*Goal 1*: According to the page on California LLC taxes, why are Wyoming Statutory Trusts exempt from California's franchise tax? Answer in one to three sentences.
*Goal 2*: In the page on California LLC taxes, rewrite the passage starting with "California investors are" and going on through "Solution: Wyoming Statutory Trusts (WSTs)", changing "costly" to "expensive".
*Goal 3*: Check each statement against the page on California LLC taxes. For each, answer yes or no and quote the words from the page that decide it. (a) The $800 minimum tax applies only when the LLC is profitable. (b) A sales total between $500,000 and $999,999 carries a $2,500 fee. (c) The WST strategy uses a Wyoming LLC as a holding entity.

California Expensive LLC Mistake

California Expensive LLC Mistake

California's franchise tax can be a significant financial burden for real estate investors, especially those who own multiple properties. The state's $800 minimum franchise tax per entity, along with an additional gross receipts tax on LLCs, can quickly add up. Understanding these taxes and finding ways to minimize them is crucial for maximizing your investment returns. In this blog post, we'll explore a legal strategy involving Wyoming Statutory Trusts (WSTs) that can help California investors save thousands annually on these taxes.


Understanding the California Franchise Tax and Gross Receipts Tax


The California franchise tax, as stipulated under California Revenue and Taxation Code Section 17941, imposes a minimum annual tax of $800 on every Limited Liability Company (LLC) and other business entities registered or doing business in the state. This tax applies regardless of whether the LLC is profitable, making it a fixed cost that can become quite expensive for property owners with multiple entities.


However, that's not the only tax burden California imposes. Under California Revenue and Taxation Code Section 17942, LLCs are also subject to an additional gross receipts tax. This tax is calculated based on the total income derived from California sources, and it can significantly impact the profitability of selling properties.

For example, if an LLC sells a property or several properties in California and the total sales amount exceeds a certain threshold, the gross receipts tax can be substantial. The rates are as follows:


  • $0 - $250,000: No additional fee
  • $250,000 - $499,999: $900 fee
  • $500,000 - $999,999: $2,500 fee
  • $1,000,000 - $4,999,999: $6,000 fee
  • $5,000,000 and above: $11,790 fee


This means that for a property sale of $5 million, the LLC could be liable for a gross receipts tax of $11,790. When combined with the $800 franchise tax, this could result in significant annual costs, particularly for investors holding multiple properties through separate LLCs.


The Problem with Traditional Asset Protection Strategies


California investors are often advised to set up LLCs for asset protection. While this strategy can effectively protect assets, it becomes costly due to the franchise and gross receipts taxes. For example, an investor with three properties, each held in a separate LLC, would face a minimum franchise tax of $2,400 annually, in addition to any potential gross receipts tax on property sales. This financial burden can quickly erode profits, especially when selling high-value properties.


A Cost-Effective Solution: Wyoming Statutory Trusts (WSTs)


A Wyoming Statutory Trust (WST) offers a unique and legal solution for California property owners to avoid these taxes. Unlike California LLCs, WSTs are exempt from the state's franchise tax under the same Revenue and Taxation Code because they are not considered a "business entity" that is subject to the franchise tax requirements. This strategic use of WSTs can help investors bypass the $800 per entity tax and the gross receipts tax, significantly reducing their tax burden.


How WSTs Work


A WST operates similarly to an LLC regarding asset protection but with a critical advantage: it is exempt from California's franchise and gross receipts taxes. The strategy involves setting up a WST for each property, with a Wyoming LLC serving as a holding entity to ensure comprehensive asset protection and anonymity.

*Given information*:
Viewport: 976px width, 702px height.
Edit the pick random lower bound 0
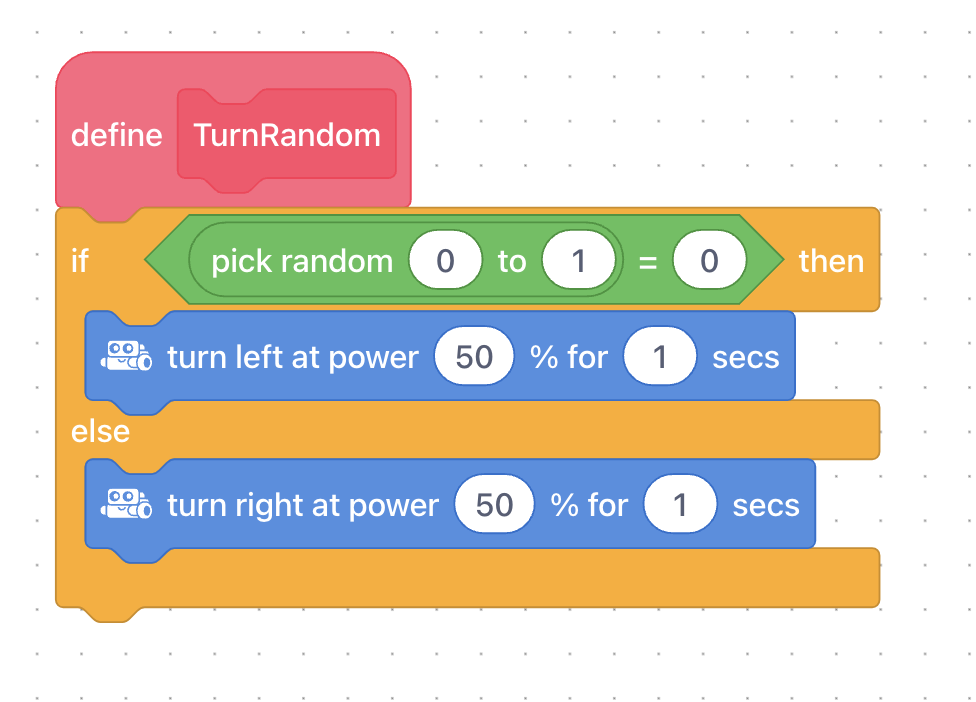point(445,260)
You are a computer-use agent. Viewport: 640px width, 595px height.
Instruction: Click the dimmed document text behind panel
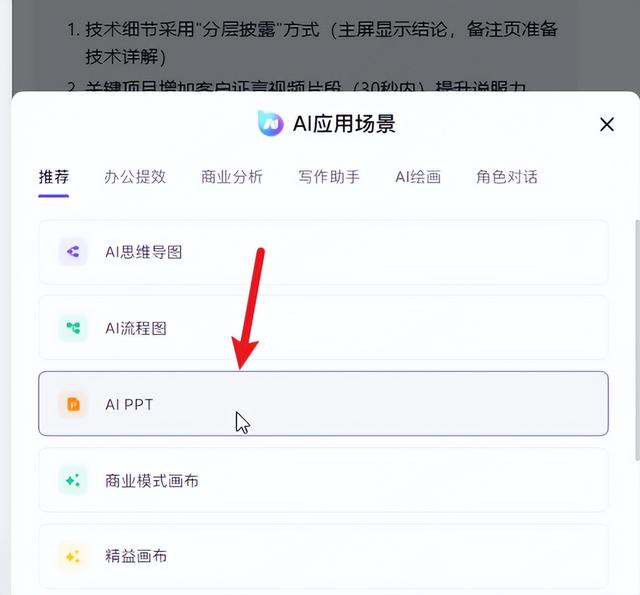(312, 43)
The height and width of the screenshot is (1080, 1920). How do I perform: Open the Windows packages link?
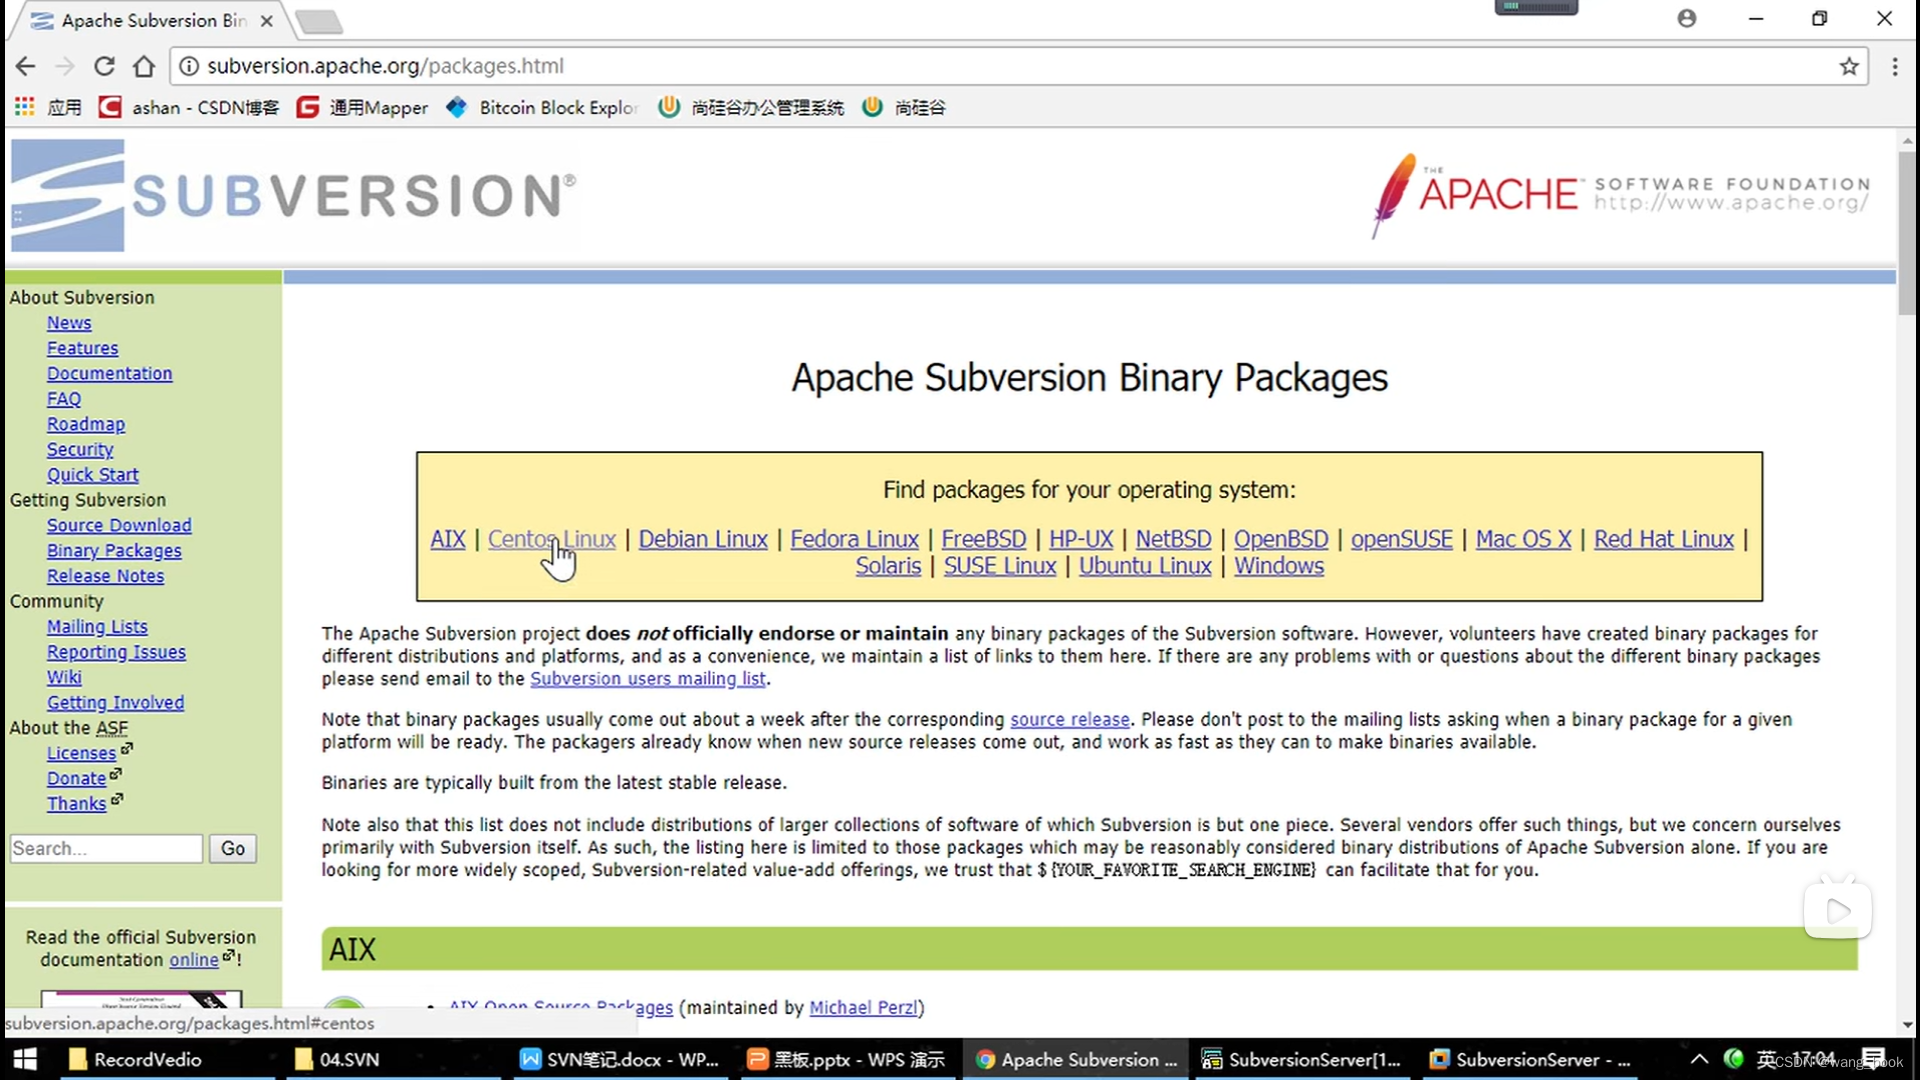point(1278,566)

* * *

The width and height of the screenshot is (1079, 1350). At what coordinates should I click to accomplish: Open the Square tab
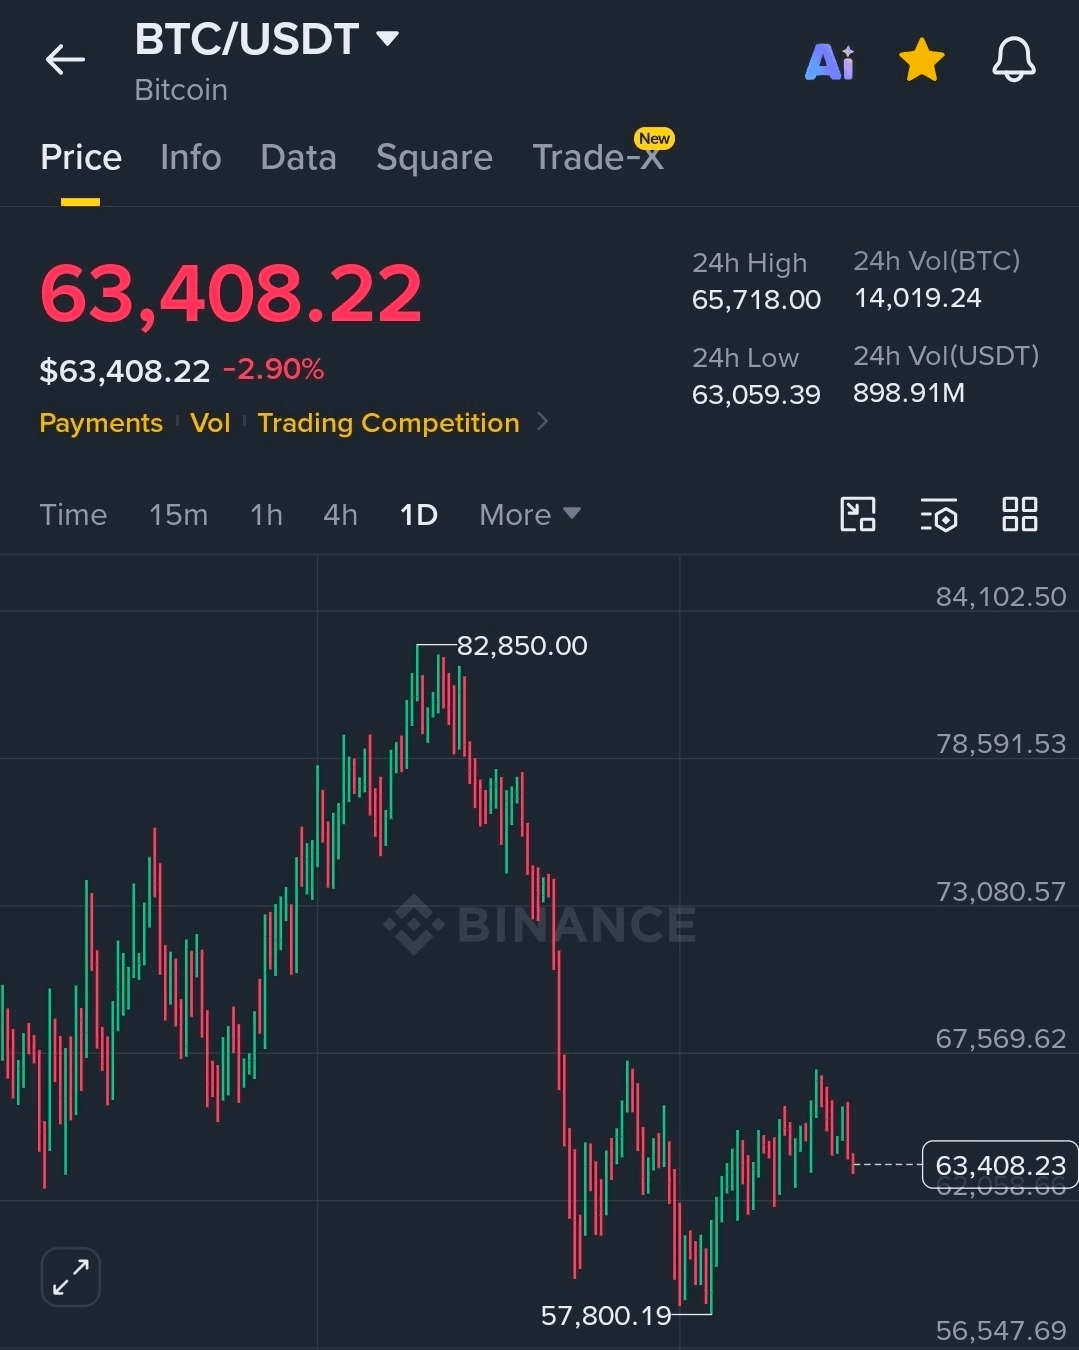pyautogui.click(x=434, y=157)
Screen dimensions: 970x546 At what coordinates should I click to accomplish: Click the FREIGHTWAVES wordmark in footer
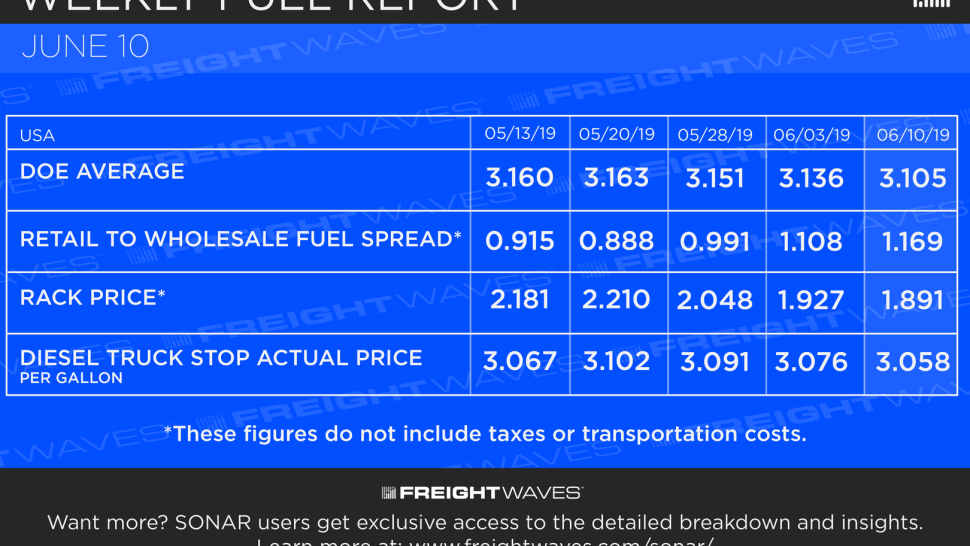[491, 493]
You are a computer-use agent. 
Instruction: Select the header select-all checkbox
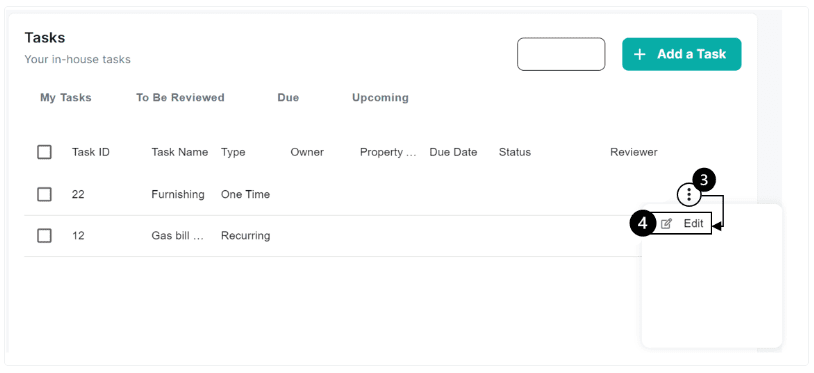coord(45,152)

*Answer 1*: Wyoming Statutory Trusts are exempt because they are not considered a "business entity" subject to the franchise tax requirements under the Revenue and Taxation Code. This lets investors bypass both the $800 per-entity tax and the gross receipts tax.

*Answer 2*:
California investors are often advised to set up LLCs for asset protection. While this strategy can effectively protect assets, it becomes expensive due to the franchise and gross receipts taxes. For example, an investor with three properties, each held in a separate LLC, would face a minimum franchise tax of $2,400 annually, in addition to any potential gross receipts tax on property sales. This financial burden can quickly erode profits, especially when selling high-value properties.


A Cost-Effective Solution: Wyoming Statutory Trusts (WSTs)

*Answer 3*:
(a) No: "This tax applies regardless of whether the LLC is profitable"
(b) Yes: "$500,000 - $999,999: $2,500 fee"
(c) Yes: "with a Wyoming LLC serving as a holding entity"